*Tasks and exercises*.
1. List the things the microsimulation introduction names as candidates for what should be summarized.
2. Copy the records from the line containing "Where should I" down through the end of the records, requests included, and multiply every coordinate in the answers by 2.2, rounding to whole numbers with halves rounded up. Leave the pictures out.

*Quoted passage*.
An Introduction to Microsimulation Tax-Benefit Models

Some Concepts

Economics is about people - about how people behave, and whether we can make people better or worse off in some sense. But there are a lot of people - 60m in the UK, and every one is different. In principle we could just list the effects of some tax change on all 60m, but without some organising principles it would be impossible to make sense of the results. If we are going to get anywhere here we need some abstractions.

So, in this section, I’ll start by briefly revisiting the summary statistics you met in block 1 - means, medians, totals, and some simple charts. In subsequent sections we’ll then briefly discuss poverty, inequality - these everyday words have distinct technical meanings here1. Mostly we’ll be talking about people’s incomes, but before we get on to the model, I’ll briefly double back and discuss what the thing that we’re trying to summarise should be: should it be people’s income, or consumption, or should we go directly for some measure of happiness? Do we need to account for different living arrangements?

Summary Statistics

Here’s a picture of one measure of the UK income distribution, as a bar chart.

2018/9 HBAI Income distribution

This comes from thee Department for Work and Pensions (DWP) Households Below Average Income (HBAI) data series2

This shows distribution an official UK measure of income for the financial year 2017/83, the latest available at the time of writing:

The income measure is “Equivalised Net Household Income, Before Housing Costs”. In the sections that follow we’ll discuss in some detail what you should take each of those words to mean, and consider some other possible measures. But for now, just think of it as “UK income”.

*Exercise materials*.
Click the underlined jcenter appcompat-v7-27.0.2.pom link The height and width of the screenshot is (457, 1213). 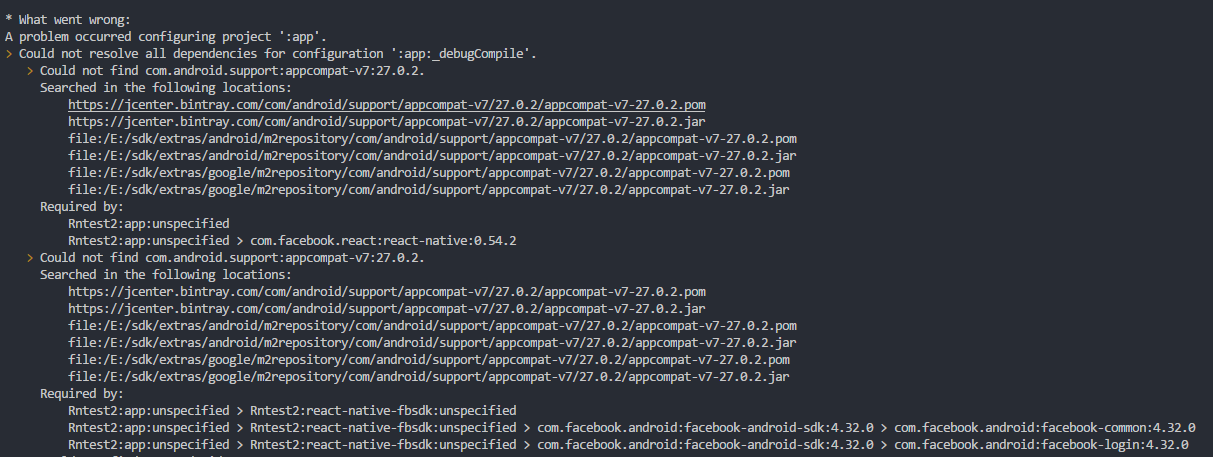point(387,104)
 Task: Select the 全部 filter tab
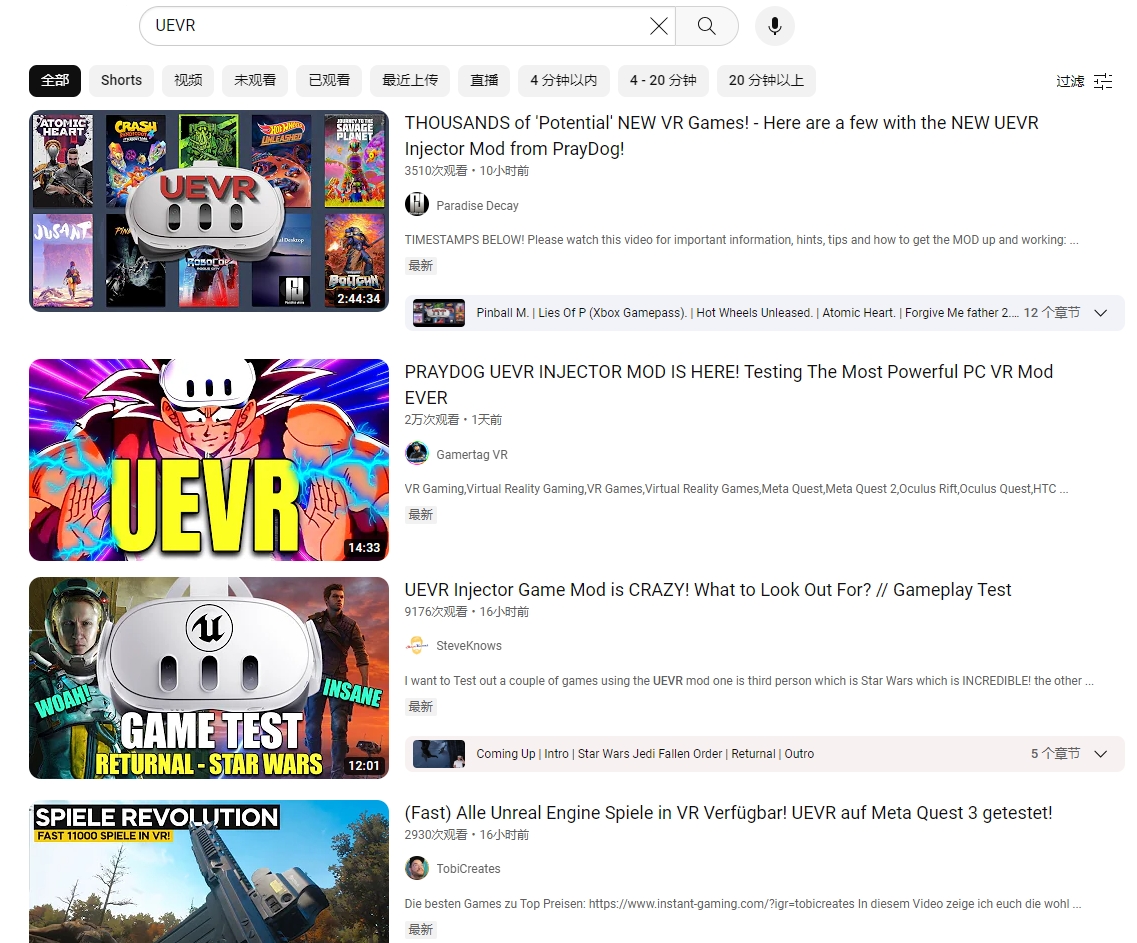[55, 80]
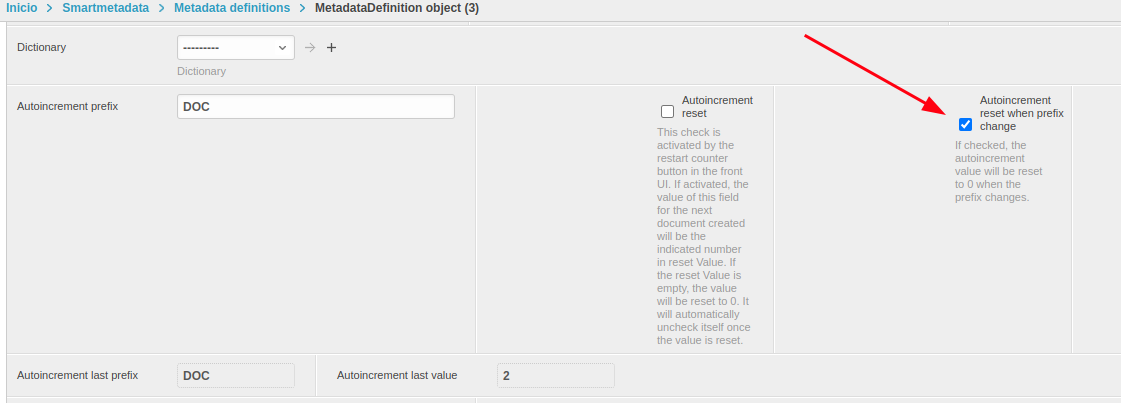Go to the Inicio breadcrumb
The image size is (1121, 403).
point(23,8)
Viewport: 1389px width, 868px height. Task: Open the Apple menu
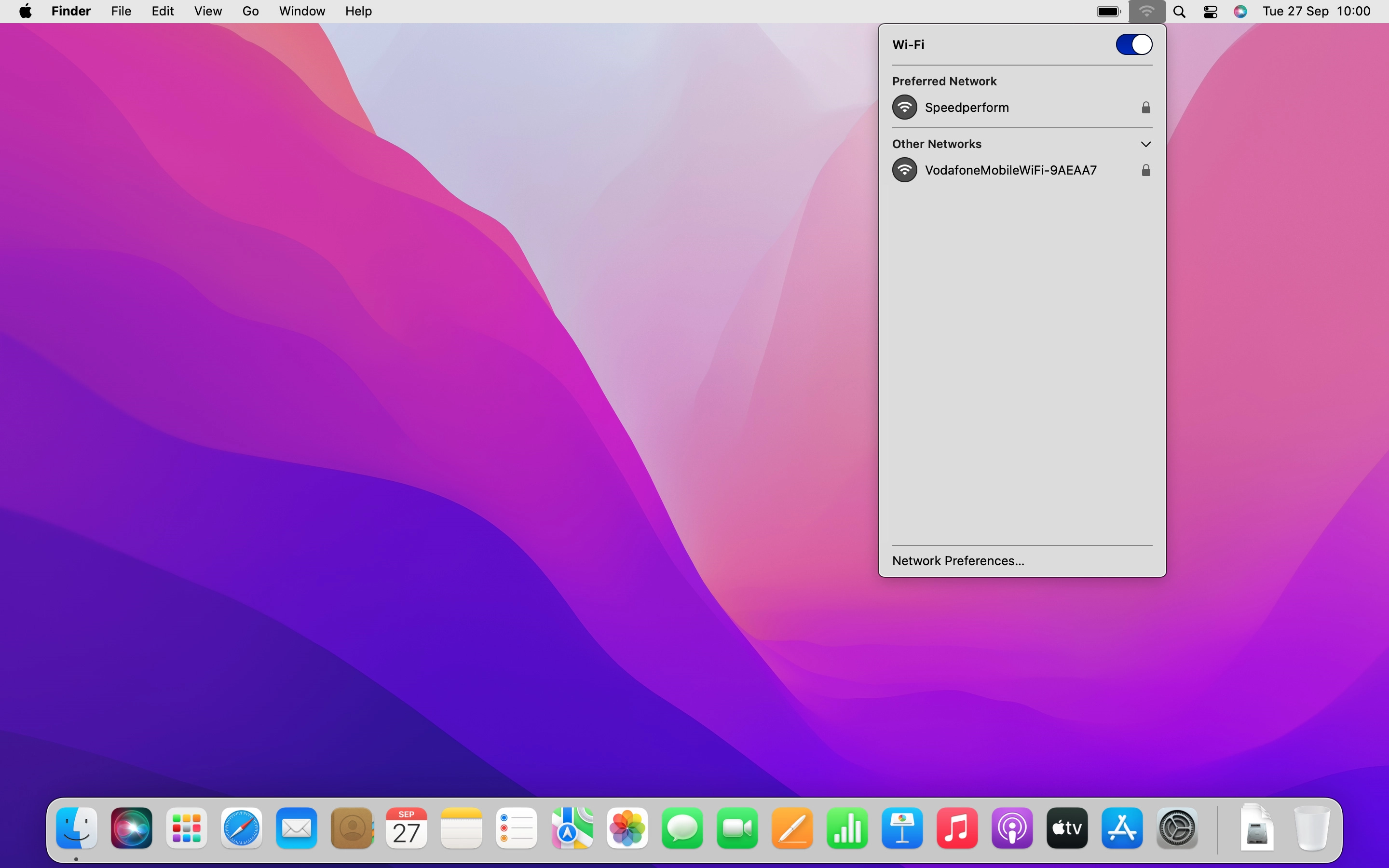tap(25, 12)
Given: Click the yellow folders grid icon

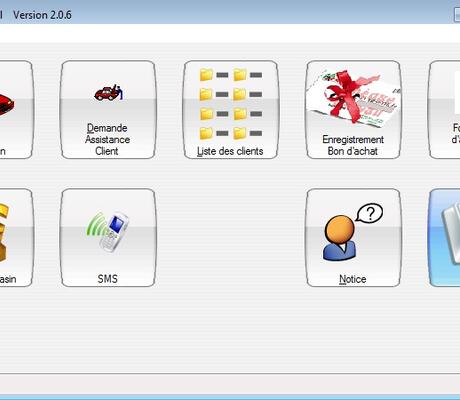Looking at the screenshot, I should pyautogui.click(x=231, y=104).
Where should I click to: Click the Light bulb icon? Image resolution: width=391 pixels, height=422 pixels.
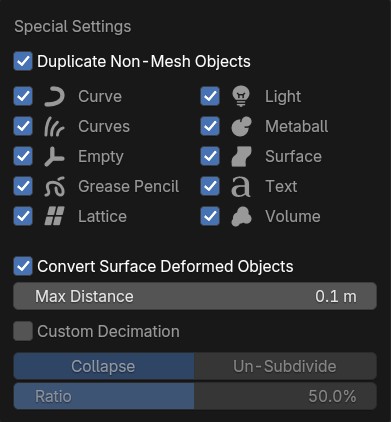pos(241,96)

*Solutions below*.
1.
people's income
consumption
some measure of happiness

2.
Where should I click to: Click the Light bulb icon? Image resolution: width=391 pixels, height=422 pixels.
pos(530,211)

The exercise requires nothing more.